There’s bad news for Samsung – it seems the company’s board chairman Lee Sang-hoon has resigned after reports came out of Samsung executives violating labor laws and disrupting activity by labor unions within the company.
Sang-hoon’s widely reported 18-month prison sentence for such activities, imposed by a South Korean court, shows how much more seriously that country takes union meddling than the United States, where such sentences are relatively unheard of.
Sang-hoon, who rose from CFO to board chair in 2018, is now out, but his marring of Samsung’s reputation might last a while, especially in a day and age when reports of anti-labor practices are harming big tech companies.
For example, earlier this week, we reported on the repositioning of Google’s HR chief Eileen Naughton, and similar suggestions that some labor policies at that company have not been kosher either.
“Google is profitable, largely due to its dominance in search advertising,” wrote Jason Aten at Inc. days ago in analyzing Google’s problems. “When all of the numbers are trending up, it can be easy to overlook how to adapt and change your culture as you scale.
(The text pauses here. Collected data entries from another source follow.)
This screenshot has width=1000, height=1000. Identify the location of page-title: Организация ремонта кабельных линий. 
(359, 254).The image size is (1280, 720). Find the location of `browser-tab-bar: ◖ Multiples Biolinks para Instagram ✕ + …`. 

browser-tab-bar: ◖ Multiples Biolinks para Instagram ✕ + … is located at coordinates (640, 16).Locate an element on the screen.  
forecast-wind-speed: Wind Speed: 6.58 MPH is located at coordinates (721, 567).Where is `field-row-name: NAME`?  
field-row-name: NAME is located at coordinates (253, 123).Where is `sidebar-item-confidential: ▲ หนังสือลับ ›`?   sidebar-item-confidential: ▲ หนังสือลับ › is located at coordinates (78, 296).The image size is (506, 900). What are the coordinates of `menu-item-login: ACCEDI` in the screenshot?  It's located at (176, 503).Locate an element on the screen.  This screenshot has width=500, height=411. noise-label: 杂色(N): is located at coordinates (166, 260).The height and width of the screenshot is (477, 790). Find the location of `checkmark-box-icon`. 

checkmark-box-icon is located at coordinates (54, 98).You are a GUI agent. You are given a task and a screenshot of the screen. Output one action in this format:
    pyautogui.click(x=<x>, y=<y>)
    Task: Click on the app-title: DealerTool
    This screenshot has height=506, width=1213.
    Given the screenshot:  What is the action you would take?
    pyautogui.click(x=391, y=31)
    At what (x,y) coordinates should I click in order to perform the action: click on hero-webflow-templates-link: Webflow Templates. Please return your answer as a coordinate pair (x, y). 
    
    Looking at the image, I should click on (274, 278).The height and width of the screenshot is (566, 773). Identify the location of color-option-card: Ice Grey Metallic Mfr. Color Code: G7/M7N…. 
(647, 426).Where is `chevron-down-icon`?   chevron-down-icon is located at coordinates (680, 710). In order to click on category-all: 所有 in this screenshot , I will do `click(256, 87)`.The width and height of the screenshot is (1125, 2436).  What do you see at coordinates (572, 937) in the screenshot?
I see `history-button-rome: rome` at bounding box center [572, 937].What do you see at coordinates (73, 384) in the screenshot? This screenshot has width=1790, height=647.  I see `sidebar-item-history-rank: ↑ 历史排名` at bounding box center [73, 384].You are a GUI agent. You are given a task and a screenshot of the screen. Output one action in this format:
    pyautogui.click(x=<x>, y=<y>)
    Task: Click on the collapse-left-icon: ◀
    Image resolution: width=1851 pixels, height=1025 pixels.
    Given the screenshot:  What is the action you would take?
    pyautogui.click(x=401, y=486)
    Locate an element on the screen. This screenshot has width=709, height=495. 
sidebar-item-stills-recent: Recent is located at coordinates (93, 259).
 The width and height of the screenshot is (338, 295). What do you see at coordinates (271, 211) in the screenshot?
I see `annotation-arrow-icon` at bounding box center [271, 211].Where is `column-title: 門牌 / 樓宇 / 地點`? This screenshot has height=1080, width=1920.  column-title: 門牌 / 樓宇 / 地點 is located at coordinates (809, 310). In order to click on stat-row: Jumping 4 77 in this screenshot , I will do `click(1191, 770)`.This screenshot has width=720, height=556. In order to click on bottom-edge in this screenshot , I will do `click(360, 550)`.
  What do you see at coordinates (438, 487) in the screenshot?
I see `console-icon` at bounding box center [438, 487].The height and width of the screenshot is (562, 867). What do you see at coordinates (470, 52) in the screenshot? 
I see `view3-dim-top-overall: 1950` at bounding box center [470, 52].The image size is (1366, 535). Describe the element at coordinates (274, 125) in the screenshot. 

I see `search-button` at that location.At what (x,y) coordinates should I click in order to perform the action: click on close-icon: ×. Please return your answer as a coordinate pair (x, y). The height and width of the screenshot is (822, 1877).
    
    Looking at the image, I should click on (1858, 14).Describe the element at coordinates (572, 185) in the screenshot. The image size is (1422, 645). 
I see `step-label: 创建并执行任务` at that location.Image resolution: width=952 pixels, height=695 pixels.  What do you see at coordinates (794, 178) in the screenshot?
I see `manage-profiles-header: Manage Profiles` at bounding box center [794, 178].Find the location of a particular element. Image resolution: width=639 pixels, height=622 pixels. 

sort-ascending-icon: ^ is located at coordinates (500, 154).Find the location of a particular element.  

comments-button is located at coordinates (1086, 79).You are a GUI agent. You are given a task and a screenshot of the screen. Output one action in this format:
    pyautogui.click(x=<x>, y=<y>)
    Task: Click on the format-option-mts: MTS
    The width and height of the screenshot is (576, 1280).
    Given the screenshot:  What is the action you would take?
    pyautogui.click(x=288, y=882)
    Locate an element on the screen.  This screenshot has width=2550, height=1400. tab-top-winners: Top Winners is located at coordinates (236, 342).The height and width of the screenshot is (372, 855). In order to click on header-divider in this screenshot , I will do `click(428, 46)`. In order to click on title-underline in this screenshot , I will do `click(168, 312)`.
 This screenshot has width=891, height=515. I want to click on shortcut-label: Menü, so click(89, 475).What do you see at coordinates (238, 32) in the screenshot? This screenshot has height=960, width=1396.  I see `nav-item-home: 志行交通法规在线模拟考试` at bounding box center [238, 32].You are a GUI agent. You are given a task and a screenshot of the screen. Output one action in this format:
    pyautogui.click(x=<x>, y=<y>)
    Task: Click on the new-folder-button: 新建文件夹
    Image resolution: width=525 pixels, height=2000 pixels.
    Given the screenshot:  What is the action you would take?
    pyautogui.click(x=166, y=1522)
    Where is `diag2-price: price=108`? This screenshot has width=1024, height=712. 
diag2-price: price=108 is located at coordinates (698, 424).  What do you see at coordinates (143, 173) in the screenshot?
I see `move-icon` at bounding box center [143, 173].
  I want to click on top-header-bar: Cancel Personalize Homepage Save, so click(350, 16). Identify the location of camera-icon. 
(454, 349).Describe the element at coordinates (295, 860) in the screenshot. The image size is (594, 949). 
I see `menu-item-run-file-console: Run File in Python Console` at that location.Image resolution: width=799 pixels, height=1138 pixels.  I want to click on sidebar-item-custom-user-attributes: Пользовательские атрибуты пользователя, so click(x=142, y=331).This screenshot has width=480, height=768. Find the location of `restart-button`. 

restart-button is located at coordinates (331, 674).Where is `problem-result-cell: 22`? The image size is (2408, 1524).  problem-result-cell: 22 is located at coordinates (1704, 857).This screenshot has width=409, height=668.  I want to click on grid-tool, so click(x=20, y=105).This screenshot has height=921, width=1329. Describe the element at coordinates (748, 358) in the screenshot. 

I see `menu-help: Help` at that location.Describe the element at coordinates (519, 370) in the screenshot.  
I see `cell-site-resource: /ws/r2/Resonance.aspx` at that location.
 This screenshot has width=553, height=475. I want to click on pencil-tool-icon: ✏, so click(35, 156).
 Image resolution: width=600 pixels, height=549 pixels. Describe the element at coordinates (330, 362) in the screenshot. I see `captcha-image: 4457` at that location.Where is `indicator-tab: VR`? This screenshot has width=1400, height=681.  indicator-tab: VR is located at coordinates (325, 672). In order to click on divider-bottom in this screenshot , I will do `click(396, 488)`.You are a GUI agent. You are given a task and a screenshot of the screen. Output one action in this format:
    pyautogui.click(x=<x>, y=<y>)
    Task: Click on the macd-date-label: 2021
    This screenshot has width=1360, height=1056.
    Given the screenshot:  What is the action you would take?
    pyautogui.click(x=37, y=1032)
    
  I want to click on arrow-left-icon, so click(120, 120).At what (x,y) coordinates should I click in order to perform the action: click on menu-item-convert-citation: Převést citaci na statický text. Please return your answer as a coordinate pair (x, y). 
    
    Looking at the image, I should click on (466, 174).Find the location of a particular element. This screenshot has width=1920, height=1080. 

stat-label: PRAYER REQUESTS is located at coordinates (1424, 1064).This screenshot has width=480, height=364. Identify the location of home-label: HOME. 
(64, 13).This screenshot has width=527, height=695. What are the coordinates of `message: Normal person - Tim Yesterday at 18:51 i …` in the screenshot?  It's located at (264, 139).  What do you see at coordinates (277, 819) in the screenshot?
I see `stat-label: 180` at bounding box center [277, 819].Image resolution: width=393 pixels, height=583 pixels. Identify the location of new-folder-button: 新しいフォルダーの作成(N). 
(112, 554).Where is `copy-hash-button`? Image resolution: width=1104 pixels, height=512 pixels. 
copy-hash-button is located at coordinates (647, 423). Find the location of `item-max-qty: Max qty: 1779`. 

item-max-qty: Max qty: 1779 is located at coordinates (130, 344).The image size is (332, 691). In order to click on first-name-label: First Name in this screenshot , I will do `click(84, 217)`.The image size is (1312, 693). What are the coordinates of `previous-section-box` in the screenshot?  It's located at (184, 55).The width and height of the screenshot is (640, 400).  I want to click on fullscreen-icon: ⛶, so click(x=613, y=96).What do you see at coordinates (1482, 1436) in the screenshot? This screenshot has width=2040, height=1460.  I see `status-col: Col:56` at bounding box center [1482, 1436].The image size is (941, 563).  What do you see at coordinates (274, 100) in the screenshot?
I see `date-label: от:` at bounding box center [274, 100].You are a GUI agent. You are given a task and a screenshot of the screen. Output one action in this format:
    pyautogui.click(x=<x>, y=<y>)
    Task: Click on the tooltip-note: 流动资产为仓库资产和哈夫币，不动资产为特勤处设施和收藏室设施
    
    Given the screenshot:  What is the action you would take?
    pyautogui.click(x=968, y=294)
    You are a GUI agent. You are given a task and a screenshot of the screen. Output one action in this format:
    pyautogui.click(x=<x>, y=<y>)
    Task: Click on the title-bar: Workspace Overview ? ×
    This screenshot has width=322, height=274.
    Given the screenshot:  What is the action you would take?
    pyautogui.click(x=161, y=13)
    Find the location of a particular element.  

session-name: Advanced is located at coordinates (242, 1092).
Remember, profits don’t drive culture– people do.”
As for Samsung’swoes, the company is circling the wagons.
“Samsung has not yet commented on the ruling,” wrote a BBC reporter at the time of Sang-hoon’s sentencing.” Seoul Central District Court said plans to stop union activities had been masterminded by executives in the firm’s now-defunct elite strategy group.”
Regardless of “whodunit,” this upheaval is a black eye for the top smartphone maker in a world where bad press matters. Look for the fallout in the telecom sector.